● Excerpt to read
# Cougar draw's-E mails are out



## goofy elk (Dec 16, 2007)

Just got mine,, 5 points,,Not enough for Wasatch ,west.

Thank you for your recent application for the Cougar Drawing. Your results are: Appl # Hunt # Result---------------------------------------------------------------------------------------------------------100861 110 COUGAR UNSUCCESSFUL


----------



## uthntr (Feb 19, 2008)

i got the same message


----------



## DR_DEATH (Sep 10, 2007)

I drew Manti Northeast # 116. Yeehaw!!!!


----------



## TopofUtahArcher (Sep 9, 2009)

I missed the deadline, but I know where a huge cat is in the Cache and one in the Box elder unit too if anyone has a tag there...


----------



## Kevin D (Sep 15, 2007)

TopofUtahArcher said:


> I missed the deadline, but I know where a huge cat is in the Cache and one in the Box elder unit too if anyone has a tag there...


You can still get you a harvest objective tag ToUA, the Cache unit has a split season.

Take it for what it is worth, but I have run lion hounds on the Cache for nearly 30 years and still spend more time in the field than most other local houndsmen. I gotta tell you honestly, that it's been at least 10 or 15 years since I treed any cougar I'd consider huge.......though I understand huge is a matter of perspective. I do know the days of catching 8 or 9 year old toms on the unit are long past. Years of liberal harvest objective quotas has left the Cache with among lowest average age of cat harvested in the state......about 2 years old. Trust me, any lion that doesn't still have milk on it's lips is considered a trophy on the unit anymore. I quit guiding for lions on the Cache a number of years ago because I no longer felt I could give a client a decent shot at a good tom.

There are still a few good cats on the 3 cougar subunits of Box Elder County, though again, it isn't what it used to be. Hunt hard and you still have a shot at a 4 or 5 year old tom.

Oh, and BTW, I never even put in for the draw this year.......I'm happy with my pursuit only tag. :wink:


----------



## goofy elk (Dec 16, 2007)

I hear you loud and clear Kev,,Pretty sad every one these days thinks a 3 year old 
toms a trophy. And It's not just Cache, It's almost the whole state, at least every
where they've used split season and harvest objective.

● Given information
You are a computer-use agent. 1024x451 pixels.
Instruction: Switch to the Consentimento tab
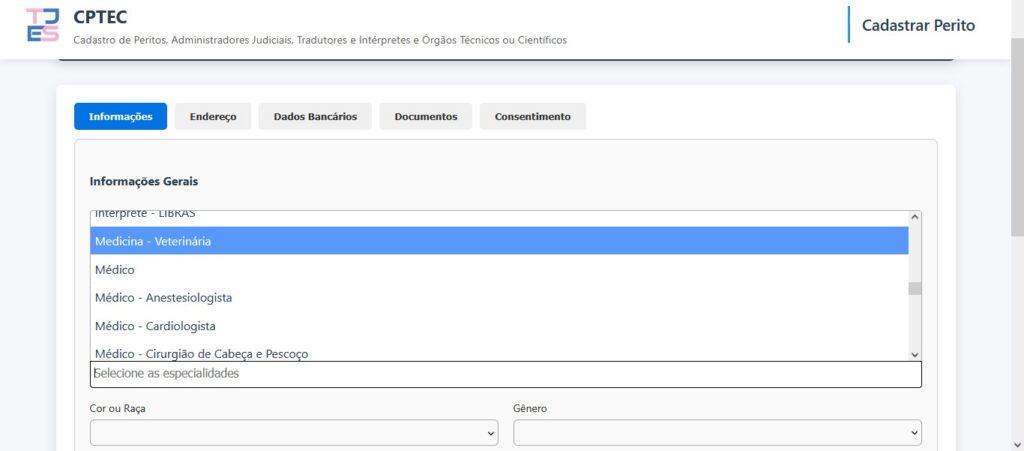pos(532,117)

● Direction 1
Copy the passage of the cougar draw thread between "Oh, and BTW, I" and "and harvest objective.", inclusive.
● Direction 2
Continue the forum thread about the cougar draw from the point where it stops.

● Response 1
Oh, and BTW, I never even put in for the draw this year.......I'm happy with my pursuit only tag. :wink:


----------



## goofy elk (Dec 16, 2007)

I hear you loud and clear Kev,,Pretty sad every one these days thinks a 3 year old 
toms a trophy. And It's not just Cache, It's almost the whole state, at least every
where they've used split season and harvest objective.

● Response 2
Kind of ironic, I think one of the last places left you might have a crack at a old
tom would be right on the Wasatch front, Right on the face above SLC,,,,,,,,,,
There's probably more cats right in the middle of them city hikers than any were
else in the state................Kinda sad.


----------



## Razkul99 (Oct 29, 2009)

Got my email notice and as they say... "a swing and a miss!"


----------



## bigbr (Oct 24, 2007)

Elk,

You are right on track with your city slicker hiker babes’ assessment. On my security cameras, I see about one cougar every couple of months and I am amazed that no one has been attacked or killed on the Wasatch from a cougar attack yet. It is not a matter of if, but when! Big


----------



## Kevin D (Sep 15, 2007)

goofy elk said:


> Pretty sad every one these days thinks a 3 year old
> toms a trophy.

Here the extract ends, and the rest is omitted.